Le rapport fait état d’un nombre croissant d’expérimentations « comportementales », menées dans des pays variés : pauvres, émergents et « développés ». On ne peut que se réjouir de cette rupture avec la séparation traditionnelle des économies selon des « stades de développement », de l’attention particulière portée au vécu des populations, à leurs représentations et aux dimensions psychologiques, culturelles et d’autres du comportement humain. Il faut également apprécier l’empirisme revendiqué par les auteurs et leur reconnaissance du fait que le point de vue des experts n’est pas « neutre » ni supérieur à ceux des autres parties prenantes. Tout cela peut donner l’impression que les critiques socioéconomiques ou institutionnalistes ont enfin été entendues, et que la sphère économique se trouve désormais immergée ou encastrée dans un ensemble de déterminations plus vaste. La méthode séduit d’autant plus qu’elle s’appuie sur des situations élémentaires et non des modèles complexes, et que la démonstration est d’une simplicité qui pourrait faire penser à une nouvelle économie ou psychologie « pour les nuls » ou pour des étudiants de premier cycle universitaire. L’observation de terrain y apparaît accessoire car l’expérimentation joue un rôle essentiel en servant de preuve principale pour légitimer les décisions.
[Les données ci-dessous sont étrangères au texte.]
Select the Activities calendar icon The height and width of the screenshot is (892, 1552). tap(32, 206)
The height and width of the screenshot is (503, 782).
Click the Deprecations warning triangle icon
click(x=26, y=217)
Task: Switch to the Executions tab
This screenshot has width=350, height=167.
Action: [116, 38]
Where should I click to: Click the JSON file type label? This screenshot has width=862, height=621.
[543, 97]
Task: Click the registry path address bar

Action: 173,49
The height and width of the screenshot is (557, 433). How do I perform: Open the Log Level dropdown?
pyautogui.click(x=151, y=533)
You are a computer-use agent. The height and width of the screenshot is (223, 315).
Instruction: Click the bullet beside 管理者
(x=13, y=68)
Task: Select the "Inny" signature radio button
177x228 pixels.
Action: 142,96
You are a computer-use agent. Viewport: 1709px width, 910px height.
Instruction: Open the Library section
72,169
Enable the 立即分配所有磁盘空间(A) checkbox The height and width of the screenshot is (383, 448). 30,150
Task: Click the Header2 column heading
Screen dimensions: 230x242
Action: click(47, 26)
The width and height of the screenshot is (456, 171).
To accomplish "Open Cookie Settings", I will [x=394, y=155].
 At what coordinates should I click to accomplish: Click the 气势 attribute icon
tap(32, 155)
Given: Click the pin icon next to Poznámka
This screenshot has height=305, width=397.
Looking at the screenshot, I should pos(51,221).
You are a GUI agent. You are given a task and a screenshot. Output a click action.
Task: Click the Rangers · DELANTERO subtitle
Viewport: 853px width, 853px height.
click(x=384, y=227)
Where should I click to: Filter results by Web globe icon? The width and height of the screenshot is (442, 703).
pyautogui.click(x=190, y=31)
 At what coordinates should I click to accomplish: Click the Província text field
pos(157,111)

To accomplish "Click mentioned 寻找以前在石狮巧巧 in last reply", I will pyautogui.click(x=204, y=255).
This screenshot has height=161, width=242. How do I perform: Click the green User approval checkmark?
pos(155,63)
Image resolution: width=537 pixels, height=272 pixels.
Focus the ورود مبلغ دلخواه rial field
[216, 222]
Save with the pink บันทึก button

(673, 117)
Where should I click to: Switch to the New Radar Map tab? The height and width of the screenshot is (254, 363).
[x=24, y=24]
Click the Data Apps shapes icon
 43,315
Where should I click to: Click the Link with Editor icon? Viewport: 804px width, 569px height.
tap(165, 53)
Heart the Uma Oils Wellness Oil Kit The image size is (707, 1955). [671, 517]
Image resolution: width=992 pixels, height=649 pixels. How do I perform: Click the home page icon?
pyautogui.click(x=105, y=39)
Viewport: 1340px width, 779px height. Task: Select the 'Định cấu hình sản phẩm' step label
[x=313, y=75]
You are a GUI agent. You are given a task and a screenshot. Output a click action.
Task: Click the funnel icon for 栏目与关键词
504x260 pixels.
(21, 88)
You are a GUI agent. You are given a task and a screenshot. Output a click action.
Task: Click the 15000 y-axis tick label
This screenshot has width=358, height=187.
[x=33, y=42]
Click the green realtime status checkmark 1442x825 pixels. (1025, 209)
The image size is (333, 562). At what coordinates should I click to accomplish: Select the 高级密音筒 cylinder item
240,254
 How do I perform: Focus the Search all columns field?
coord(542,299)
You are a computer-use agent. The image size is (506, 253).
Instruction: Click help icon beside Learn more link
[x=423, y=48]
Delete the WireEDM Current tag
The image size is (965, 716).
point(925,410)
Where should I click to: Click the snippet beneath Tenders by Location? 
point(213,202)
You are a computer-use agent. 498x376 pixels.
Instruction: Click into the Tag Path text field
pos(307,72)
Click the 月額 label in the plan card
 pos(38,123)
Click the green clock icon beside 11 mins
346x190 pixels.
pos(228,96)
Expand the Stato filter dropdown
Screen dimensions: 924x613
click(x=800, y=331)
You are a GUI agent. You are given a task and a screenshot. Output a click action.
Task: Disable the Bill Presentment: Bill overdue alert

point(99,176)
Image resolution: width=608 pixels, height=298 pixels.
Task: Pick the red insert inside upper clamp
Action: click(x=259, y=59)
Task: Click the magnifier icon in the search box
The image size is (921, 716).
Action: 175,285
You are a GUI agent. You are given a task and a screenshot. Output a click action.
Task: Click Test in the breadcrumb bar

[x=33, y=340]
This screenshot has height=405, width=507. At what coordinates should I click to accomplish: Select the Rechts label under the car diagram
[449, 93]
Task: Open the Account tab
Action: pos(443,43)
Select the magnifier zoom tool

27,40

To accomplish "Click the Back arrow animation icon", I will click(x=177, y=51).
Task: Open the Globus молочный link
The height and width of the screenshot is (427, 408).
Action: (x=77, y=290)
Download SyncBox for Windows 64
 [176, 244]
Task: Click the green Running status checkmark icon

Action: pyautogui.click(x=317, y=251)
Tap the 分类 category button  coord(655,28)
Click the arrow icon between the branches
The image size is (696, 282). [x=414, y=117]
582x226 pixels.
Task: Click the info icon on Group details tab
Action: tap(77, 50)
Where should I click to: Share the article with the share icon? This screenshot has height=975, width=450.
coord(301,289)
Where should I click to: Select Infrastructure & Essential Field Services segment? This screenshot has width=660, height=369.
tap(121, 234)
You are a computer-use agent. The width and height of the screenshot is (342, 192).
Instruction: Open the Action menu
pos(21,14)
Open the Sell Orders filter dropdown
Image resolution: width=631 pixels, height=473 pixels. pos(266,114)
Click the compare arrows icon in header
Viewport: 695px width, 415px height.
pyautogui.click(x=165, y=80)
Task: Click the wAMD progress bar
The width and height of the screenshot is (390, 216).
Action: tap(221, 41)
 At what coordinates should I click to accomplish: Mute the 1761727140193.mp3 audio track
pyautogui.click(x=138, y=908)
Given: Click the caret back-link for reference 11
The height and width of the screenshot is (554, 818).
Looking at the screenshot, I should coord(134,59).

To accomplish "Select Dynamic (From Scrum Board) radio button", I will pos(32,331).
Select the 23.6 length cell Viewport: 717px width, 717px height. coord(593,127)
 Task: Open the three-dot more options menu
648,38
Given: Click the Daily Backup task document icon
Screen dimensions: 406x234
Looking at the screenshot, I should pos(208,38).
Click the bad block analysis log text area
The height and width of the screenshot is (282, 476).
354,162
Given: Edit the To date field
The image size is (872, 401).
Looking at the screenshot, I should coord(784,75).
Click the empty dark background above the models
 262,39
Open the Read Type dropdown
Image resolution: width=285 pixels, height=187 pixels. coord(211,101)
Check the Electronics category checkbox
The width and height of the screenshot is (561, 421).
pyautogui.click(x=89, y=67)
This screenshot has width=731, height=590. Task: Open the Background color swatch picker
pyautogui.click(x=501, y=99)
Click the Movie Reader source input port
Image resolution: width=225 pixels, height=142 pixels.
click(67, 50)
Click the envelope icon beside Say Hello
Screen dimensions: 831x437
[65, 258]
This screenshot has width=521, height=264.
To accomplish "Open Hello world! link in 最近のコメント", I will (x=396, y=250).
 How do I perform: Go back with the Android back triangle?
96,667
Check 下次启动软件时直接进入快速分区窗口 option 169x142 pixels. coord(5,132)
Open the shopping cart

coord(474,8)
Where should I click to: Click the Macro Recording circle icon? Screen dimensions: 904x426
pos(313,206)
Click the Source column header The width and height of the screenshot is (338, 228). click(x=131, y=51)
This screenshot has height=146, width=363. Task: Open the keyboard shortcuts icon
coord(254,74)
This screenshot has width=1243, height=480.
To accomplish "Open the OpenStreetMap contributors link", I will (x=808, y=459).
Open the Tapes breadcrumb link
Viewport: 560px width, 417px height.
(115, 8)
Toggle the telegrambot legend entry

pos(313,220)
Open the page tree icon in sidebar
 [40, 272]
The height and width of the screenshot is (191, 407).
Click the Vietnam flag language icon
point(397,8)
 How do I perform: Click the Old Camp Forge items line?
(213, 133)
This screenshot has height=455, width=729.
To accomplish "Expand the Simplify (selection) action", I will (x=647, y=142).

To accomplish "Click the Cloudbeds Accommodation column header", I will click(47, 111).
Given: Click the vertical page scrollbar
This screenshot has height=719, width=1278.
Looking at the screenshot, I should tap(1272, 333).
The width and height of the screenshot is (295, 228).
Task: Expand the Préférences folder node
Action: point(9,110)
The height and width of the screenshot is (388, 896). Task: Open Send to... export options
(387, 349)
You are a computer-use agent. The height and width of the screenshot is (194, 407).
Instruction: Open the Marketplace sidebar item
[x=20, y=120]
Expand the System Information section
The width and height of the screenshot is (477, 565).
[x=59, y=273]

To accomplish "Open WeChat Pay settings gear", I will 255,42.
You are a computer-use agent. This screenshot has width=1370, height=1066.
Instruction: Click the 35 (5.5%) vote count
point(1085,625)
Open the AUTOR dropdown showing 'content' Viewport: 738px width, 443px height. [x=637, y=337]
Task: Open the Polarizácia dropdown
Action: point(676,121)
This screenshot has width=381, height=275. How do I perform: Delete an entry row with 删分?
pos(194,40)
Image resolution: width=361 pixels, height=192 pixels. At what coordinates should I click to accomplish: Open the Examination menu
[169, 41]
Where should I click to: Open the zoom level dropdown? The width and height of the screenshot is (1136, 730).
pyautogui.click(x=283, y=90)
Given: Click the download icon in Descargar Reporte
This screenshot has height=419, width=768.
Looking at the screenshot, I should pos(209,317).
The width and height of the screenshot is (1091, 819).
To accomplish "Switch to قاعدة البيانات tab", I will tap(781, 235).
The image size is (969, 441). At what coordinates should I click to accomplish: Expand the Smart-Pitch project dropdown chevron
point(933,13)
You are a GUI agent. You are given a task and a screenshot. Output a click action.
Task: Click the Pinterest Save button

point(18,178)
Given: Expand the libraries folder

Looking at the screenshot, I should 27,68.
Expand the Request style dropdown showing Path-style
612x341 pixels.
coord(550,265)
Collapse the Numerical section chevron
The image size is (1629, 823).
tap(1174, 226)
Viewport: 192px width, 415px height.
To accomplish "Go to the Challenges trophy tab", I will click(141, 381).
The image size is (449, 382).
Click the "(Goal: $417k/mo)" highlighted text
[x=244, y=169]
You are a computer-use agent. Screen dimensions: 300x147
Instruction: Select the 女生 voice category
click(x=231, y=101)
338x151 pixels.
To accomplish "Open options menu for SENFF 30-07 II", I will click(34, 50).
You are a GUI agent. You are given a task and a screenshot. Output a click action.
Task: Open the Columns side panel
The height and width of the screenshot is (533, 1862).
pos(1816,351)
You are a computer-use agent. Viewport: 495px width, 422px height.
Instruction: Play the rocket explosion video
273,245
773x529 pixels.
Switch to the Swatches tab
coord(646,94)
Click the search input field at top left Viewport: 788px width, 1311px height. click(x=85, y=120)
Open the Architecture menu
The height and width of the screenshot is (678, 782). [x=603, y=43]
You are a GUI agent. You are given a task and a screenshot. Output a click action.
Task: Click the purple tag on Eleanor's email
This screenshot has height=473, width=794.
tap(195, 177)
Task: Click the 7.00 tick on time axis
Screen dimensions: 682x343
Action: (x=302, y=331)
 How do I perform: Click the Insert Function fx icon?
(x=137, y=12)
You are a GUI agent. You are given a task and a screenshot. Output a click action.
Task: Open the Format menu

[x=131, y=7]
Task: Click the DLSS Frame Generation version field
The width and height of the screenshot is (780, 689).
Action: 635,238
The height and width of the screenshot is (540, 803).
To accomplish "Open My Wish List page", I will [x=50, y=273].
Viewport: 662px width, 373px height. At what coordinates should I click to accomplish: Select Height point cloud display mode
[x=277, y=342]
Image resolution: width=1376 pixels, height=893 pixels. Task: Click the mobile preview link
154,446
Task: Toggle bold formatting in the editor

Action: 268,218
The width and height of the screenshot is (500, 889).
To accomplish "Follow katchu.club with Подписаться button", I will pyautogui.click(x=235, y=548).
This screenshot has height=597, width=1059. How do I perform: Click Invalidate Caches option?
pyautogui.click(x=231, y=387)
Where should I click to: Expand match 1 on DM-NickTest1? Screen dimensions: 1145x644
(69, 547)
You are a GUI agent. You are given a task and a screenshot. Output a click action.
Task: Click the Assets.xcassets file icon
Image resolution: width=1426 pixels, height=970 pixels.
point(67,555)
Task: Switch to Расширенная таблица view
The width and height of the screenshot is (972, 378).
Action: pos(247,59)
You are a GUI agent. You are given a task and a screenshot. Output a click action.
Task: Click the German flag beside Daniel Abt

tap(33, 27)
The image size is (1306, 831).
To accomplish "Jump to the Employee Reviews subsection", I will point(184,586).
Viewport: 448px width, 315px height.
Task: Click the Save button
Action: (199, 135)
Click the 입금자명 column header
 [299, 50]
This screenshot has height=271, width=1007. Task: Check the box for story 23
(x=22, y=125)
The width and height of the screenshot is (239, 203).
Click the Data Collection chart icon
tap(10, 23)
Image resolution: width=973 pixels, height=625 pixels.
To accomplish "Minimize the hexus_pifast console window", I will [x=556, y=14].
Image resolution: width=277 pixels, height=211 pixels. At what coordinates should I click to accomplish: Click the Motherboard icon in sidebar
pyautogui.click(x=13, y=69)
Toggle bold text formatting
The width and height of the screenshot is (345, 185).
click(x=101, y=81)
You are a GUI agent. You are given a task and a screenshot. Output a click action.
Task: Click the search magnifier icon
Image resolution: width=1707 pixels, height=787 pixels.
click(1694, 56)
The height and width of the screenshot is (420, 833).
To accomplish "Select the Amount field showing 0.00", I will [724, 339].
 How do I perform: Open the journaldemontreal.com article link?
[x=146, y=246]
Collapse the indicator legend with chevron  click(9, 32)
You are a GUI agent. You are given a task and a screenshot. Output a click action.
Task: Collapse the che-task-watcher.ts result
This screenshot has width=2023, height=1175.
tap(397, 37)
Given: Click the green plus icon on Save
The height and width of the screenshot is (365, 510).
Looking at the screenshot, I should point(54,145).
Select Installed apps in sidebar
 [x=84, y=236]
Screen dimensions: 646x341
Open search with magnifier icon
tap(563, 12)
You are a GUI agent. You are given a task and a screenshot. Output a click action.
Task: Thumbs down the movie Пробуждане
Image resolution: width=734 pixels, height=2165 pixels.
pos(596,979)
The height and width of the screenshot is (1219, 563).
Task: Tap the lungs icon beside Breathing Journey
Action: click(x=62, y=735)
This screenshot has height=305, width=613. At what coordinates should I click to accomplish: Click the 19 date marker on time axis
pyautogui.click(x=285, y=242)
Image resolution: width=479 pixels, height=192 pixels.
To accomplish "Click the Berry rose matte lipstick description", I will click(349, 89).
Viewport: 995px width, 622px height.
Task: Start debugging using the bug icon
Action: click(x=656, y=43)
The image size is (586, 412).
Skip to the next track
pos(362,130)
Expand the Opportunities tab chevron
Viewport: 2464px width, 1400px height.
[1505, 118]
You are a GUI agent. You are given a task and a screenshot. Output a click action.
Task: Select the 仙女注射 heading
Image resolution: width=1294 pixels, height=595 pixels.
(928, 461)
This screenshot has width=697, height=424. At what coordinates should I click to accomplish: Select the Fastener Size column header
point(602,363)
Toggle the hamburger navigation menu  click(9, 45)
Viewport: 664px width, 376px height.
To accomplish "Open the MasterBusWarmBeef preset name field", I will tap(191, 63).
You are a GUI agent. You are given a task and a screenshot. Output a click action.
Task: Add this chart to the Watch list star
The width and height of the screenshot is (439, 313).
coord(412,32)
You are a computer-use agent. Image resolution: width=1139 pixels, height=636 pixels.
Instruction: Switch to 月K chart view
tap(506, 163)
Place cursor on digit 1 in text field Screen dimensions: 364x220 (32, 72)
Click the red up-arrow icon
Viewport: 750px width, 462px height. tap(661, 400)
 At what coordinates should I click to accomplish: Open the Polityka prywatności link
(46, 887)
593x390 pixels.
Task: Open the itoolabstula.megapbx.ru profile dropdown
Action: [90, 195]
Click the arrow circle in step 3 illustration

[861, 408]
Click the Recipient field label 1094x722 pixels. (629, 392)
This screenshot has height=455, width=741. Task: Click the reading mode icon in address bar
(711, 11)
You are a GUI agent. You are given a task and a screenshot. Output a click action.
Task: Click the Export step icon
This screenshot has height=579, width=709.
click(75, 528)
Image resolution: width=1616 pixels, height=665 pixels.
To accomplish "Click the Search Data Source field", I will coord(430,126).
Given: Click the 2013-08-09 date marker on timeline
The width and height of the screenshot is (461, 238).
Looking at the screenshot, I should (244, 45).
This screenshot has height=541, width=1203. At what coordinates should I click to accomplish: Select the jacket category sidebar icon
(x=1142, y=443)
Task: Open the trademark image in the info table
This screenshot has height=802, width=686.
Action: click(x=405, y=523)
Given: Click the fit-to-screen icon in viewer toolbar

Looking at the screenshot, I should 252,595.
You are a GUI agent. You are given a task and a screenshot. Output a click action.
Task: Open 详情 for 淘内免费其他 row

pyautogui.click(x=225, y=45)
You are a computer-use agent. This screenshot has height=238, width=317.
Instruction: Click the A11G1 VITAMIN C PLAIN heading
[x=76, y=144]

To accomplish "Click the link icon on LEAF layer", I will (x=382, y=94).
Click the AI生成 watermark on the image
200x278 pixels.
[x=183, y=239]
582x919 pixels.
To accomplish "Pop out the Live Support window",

A y regarder de plus près, on s’aperçoit cependant que l’économisme y revient par deux biais. D’une part, les fondements et les objectifs des politiques de développement ne sont jamais discutés – ils sont tout simplement supposés bénéfiques, de sorte que l’approche sous-jacente peut être qualifiée de globalement paternaliste. D’autre part, le rapport promeut des stéréotypes de ce qui doit être considéré comme une action humaine « normale » – efficace et efficiente – dans le champ de la production, des échanges, du financement et de la consommation. Les enquêtes montrent que les individus s’y conforment à des degrés très variables, et pourtant ces normes ne sont jamais remises en cause dans le rapport ; l’objectif est de transformer les individus en bons consommateurs, en bons épargnants et, plus généralement, en bons gestionnaires de ressources rares. En bien de domaines, l’écart entre le comportement souhaitable et la réalité est présumé plus grand chez les pauvres que dans le reste de la population. Le fait que certaines « bonnes » conduites individuelles, en se généralisant, puissent produire des résultats néfastes pour l’ensemble de la société n’apparaît nulle part dans le rapport. Et pourtant, les effets pervers de l’encouragement de l’épargne avaient déjà été pointés par Bernard Mandeville dans sa célèbre Fable des abeilles il y a trois siècles… En dépit des ruptures revendiquées (présentées dans la section 2), le rapport se situe ainsi dans la continuité avec la théorie économique standard (ce qui sera démontré dans la section 3), y compris avec l’approche néolibérale. En somme, l’économie comportementale a finalement été intégrée au système.